Raw data —

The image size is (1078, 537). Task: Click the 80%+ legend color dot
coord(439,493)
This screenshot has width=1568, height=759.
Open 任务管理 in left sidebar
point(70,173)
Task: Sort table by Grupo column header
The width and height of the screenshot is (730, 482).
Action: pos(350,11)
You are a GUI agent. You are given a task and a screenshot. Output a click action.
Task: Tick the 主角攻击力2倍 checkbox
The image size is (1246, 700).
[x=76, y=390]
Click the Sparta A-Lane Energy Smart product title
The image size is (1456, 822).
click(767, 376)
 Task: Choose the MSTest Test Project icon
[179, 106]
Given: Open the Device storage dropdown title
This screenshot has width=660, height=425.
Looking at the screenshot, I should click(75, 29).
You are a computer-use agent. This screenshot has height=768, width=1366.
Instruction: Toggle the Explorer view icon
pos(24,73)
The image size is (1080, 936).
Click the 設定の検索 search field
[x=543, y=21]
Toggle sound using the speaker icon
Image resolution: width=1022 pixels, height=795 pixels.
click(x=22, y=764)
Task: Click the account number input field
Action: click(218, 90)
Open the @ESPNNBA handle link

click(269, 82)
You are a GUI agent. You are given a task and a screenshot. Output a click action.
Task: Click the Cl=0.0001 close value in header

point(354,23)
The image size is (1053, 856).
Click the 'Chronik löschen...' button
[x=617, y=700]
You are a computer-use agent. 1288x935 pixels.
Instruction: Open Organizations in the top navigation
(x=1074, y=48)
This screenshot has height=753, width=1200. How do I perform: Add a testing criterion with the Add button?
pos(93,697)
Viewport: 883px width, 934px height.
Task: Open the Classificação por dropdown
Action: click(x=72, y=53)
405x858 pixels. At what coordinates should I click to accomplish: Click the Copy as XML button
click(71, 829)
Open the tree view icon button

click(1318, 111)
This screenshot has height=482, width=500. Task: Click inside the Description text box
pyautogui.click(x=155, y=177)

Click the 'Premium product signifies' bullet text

What is expected — Could you reproduce every record above exactly as it stands?

Worked solution —
The image size is (1078, 537). Task: Click the 80%+ legend color dot
coord(439,493)
This screenshot has width=1568, height=759.
Open 任务管理 in left sidebar
point(70,173)
Task: Sort table by Grupo column header
The width and height of the screenshot is (730, 482).
Action: pos(350,11)
You are a GUI agent. You are given a task and a screenshot. Output a click action.
Task: Tick the 主角攻击力2倍 checkbox
The image size is (1246, 700).
[x=76, y=390]
Click the Sparta A-Lane Energy Smart product title
The image size is (1456, 822).
click(767, 376)
 Task: Choose the MSTest Test Project icon
[179, 106]
Given: Open the Device storage dropdown title
This screenshot has width=660, height=425.
Looking at the screenshot, I should click(75, 29).
You are a computer-use agent. This screenshot has height=768, width=1366.
Instruction: Toggle the Explorer view icon
pos(24,73)
The image size is (1080, 936).
Click the 設定の検索 search field
[x=543, y=21]
Toggle sound using the speaker icon
Image resolution: width=1022 pixels, height=795 pixels.
click(x=22, y=764)
Task: Click the account number input field
Action: click(218, 90)
Open the @ESPNNBA handle link

click(269, 82)
You are a GUI agent. You are given a task and a screenshot. Output a click action.
Task: Click the Cl=0.0001 close value in header

point(354,23)
The image size is (1053, 856).
Click the 'Chronik löschen...' button
[x=617, y=700]
You are a computer-use agent. 1288x935 pixels.
Instruction: Open Organizations in the top navigation
(x=1074, y=48)
This screenshot has height=753, width=1200. How do I perform: Add a testing criterion with the Add button?
pos(93,697)
Viewport: 883px width, 934px height.
Task: Open the Classificação por dropdown
Action: click(x=72, y=53)
405x858 pixels. At what coordinates should I click to accomplish: Click the Copy as XML button
click(71, 829)
Open the tree view icon button

click(1318, 111)
This screenshot has height=482, width=500. Task: Click inside the Description text box
pyautogui.click(x=155, y=177)

Click the 'Premium product signifies' bullet text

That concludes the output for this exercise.